Boost logo

Boost :

Subject: Re: [boost] [review] Review of Nowide (Unicode) starts today
From: Groke, Paul (paul.groke_at_[hidden])
Date: 2017-06-12 19:06:20


Zach Laine wrote:
> On Mon, Jun 12, 2017 at 1:14 PM, Groke, Paul via Boost <
> boost_at_[hidden]> wrote:
>
> > Since the UTF-8 conversion is only done on/for Windows, and Windows
> > doesn't guarantee that all wchar_t paths (or strings in general) will
> > always be valid UTF-16, wouldn't it make more sense to just *define*
> > that the library always uses WTF-8, which allows round-tripping of all
> > possible
> > 16 bit strings? If it's documented that way it shouldn't matter.
> > Especially since users of the library cannot rely on the strings being
> > in UTF-8 anyway, at least not in portable applications.
> >
>
> I agree that round-tripping to wchar_t paths on Windows is very important.

*Collected data*
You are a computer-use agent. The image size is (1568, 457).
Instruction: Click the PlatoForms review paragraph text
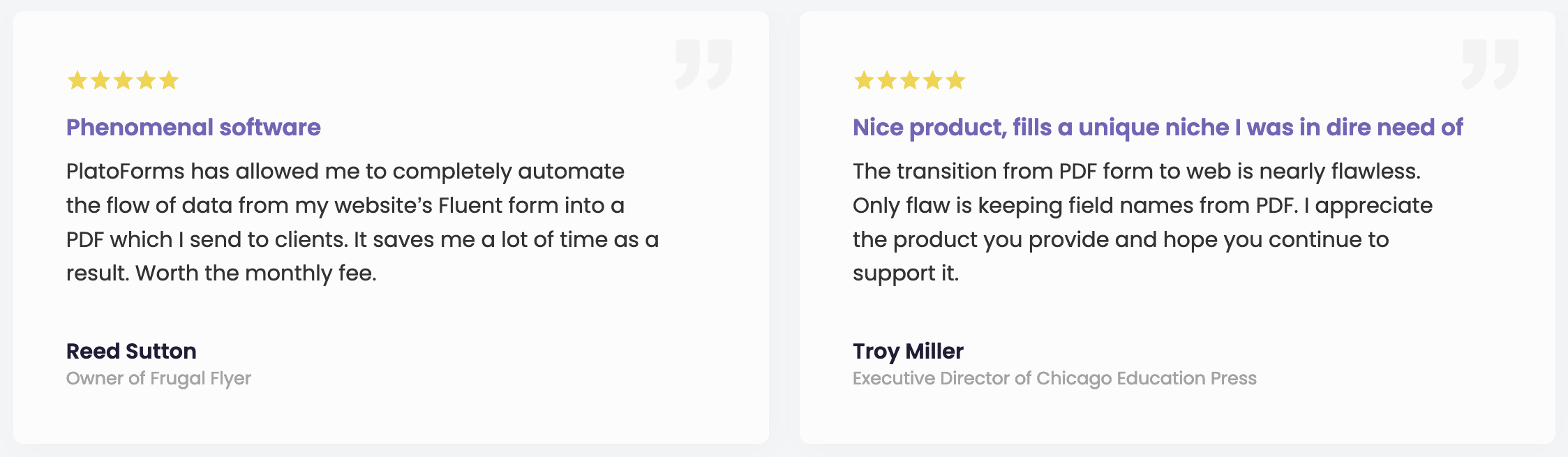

*Written exercise*
Can you pick up the Boost mailing-list message about Nowide and UTF-8 on Windows and continue it after its last sentence? The lines are separate material from the Nowide review message.

*Task response*
> I also agree that not detecting invalid UTF-8, or failing to produce an error in
> such a case, is very important to *avoid*.
>
> Can we get both? Is it possible to add a WTF-8 mode, perhaps only used in
> user-selectable string processing cases?

Well, I don't see why detecting invalid UTF-8 would be important. In my initial mail I (wrongly) assumed that the library would be translating between the native encoding and UTF-8 also on e.g. Linux (or non-Windows platforms in general). But since this isn't so, I guess the library can simply pass-through strings on all platforms that have narrow APIs. In fact I think it should, since checking for valid UTF-8 would make some files inaccessible on systems like Linux, where you can very easily create file names that aren't valid UTF-8.

In that case the terms "Unicode" and "UTF-8" should not be used in describing the library (name and documentation). The documentation should just say that it transforms strings to some unspecified encoding with the following properties:
- Byte-based
- ASCII compatible (*)
- self-synchronizing
- able to 100% round-trip all characters/NUL terminated strings from the native platform encoding
And for Windows this unspecified encoding then would just happen to be WTF-8.
(* For POSIX systems one cannot even 100% rely on that... so maybe using an even wider set of constraints would be good.)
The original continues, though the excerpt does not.